A partir de ces profils, la chercheuse émet des hypothèses : «Celles qui ont le plus de détresse sont celles qui ont le plus de difficultés à comprendre la situation. Quand on les compare avec ceux qui ont bien vécu le confinement, décidant d’en faire un moment agréable, on voit que moins les gens s’approprient la situation, lui donnent du sens plus ils sont en difficultés. Il y a clairement un lien entre les difficultés sociales et psychologiques». D’ailleurs, Florence Sordes remarque que «ce sont des situations que l’on retrouve au quotidien, chez les personnes malades ou qui recherchent un emploi, des situations d’incertitude, où elles ne peuvent pas se projeter».
Puisque ces études sont issues de questionnaires déclaratifs, ce biais doit être pris en compte. Ainsi, analysant la surreprésentation des femmes dans les personnes les plus sujettes à la détresse psychologique, les chercheurs pointent le fait qu’elles évoquent qu’elles sont plus enclines à partager leurs émotions. Mais le fait que leur surreprésentation soit comparable à ce que l’on observe hors épidémie, et le fait que la charge familiale (faire l’école à la maison, s’occuper de la famille, tout en télétravaillant) ait plus souvent affecté ces dernières, tendent à gommer ces limites. Sans compter le fait que toutes les études citées ont la même conclusion.
Résultats similaires sur les cohortes
Une autre limite subsiste à ces enquêtes, puisque l’on ne compare pas les répondants par cohortes. C’est ce que fait l’étude Tempo (Trajectoires épidémiologues en population) de l’Inserm, qui suit des cohortes de Français depuis 1991. «On a envoyé sept questionnaires entre mars et mai à environ 700 personnes suivies depuis des années», détaille Maria Melchior, épidémiologiste et directrice de recherche à l’Inserm spécialiste de la santé mentale. Et les résultats sont conformes aux études précédentes : «Les femmes, les personnes qui ont des revenus faibles et celles qui se sentent seules» sont les plus touchées par les symptômes anxieux ou dépressifs. On constate là encore que les changements professionnels et de niveaux de revenus affectent la population. Encore une fois, ce sont des facteurs de risque déjà connus en dehors de période de confinement. Par ailleurs, la cohorte nous apprend que «les personnes qui ont déjà rapporté des symptômes antérieurs d’anxiété et de dépression ont une probabilité multipliée par six d’en développer pendant le confinement».
A partir de là, peut-on prédire les répercussions de ce reconfinement ? Pas forcément, selon les chercheurs car la situation est assez différente. «Ceux qui n’avaient pas de ressources et étaient déjà en détresse risquent de se retrouver en difficulté, mais est-ce que les autres vont le vivre correctement ? Ce n’est pas si sûr car ce confinement est particulier à cause de sa souplesse.
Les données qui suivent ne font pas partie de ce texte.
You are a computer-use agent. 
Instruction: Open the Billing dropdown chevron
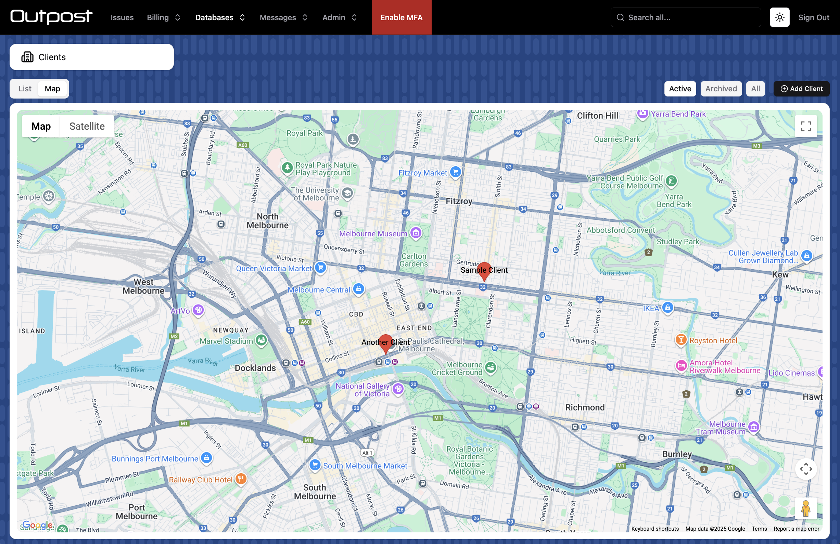coord(178,17)
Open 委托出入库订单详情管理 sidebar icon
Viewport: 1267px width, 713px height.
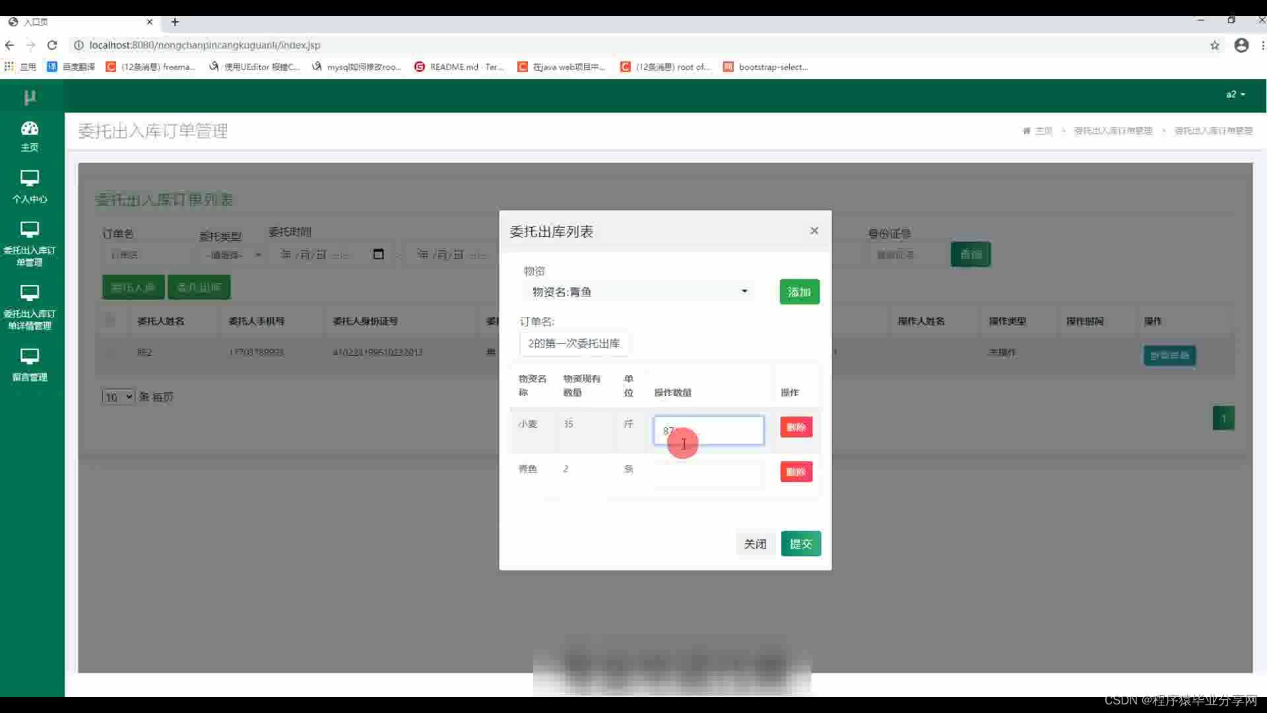point(30,294)
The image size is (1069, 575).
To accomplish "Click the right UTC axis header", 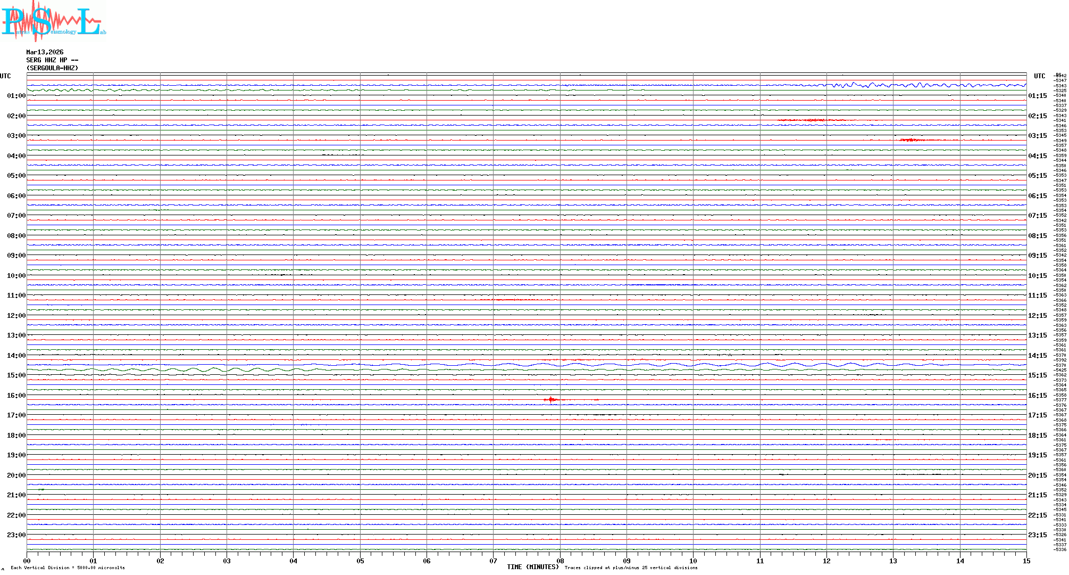I will 1039,76.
Cela provoque une incertitude et plus la personne est incertaine, plus elle est démunie», note Florence Sordes qui se refuse toutefois à établir des pronostics précis. Nicolas Franck confirmait dans Libé : «Pour avoir un sentiment de maîtrise, il faut pouvoir se projeter au-delà de l’événement», notant que certaines leçons ont été tirées du premier confinement par l’exécutif (notamment en annonçant directement un confinement d’un mois au lieu de deux semaines prolongées à trois reprises). Enseignements aussi tirés par la population : «Il y a des acquis du premier confinement, par exemple des personnes qui ont décidé de ne pas rester seules», prend pour exemple Florence Sordes.
Au vu de ces résultats, les chercheurs pointent un risque qui doit continuer d’être étudié : l’impact de ces mesures sur la santé mentale des enfants et adolescents. Plusieurs études évoquent aussi le sujet, que CheckNews abordera dans un second article.